-- Task goal --
Please give all of the data again, character for character, and drop the pictures.

-- Dataset excerpts --
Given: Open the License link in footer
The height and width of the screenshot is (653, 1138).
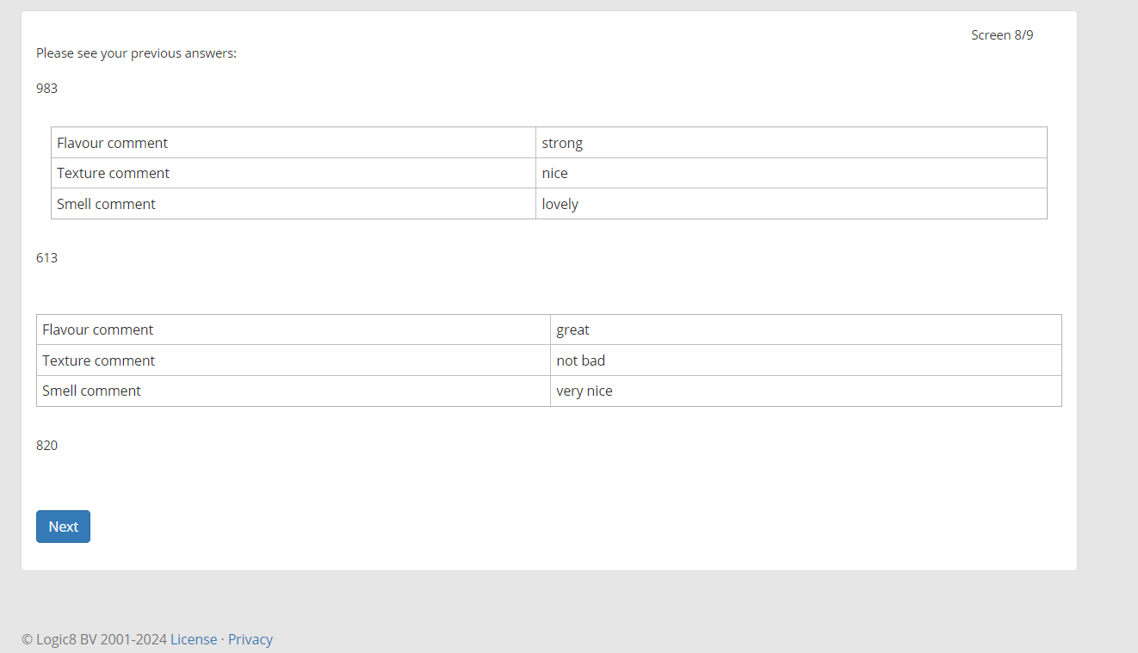Looking at the screenshot, I should point(194,639).
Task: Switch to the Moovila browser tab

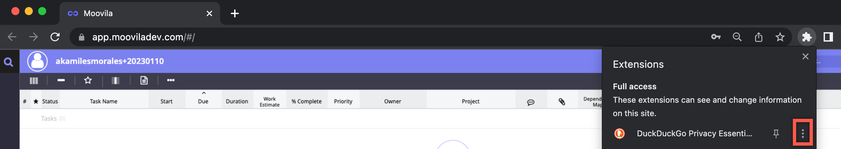Action: [x=134, y=13]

-- Solution to this task --
Given: Open the License link in footer
The height and width of the screenshot is (653, 1138).
Looking at the screenshot, I should point(194,639).
Task: Switch to the Moovila browser tab

Action: [x=134, y=13]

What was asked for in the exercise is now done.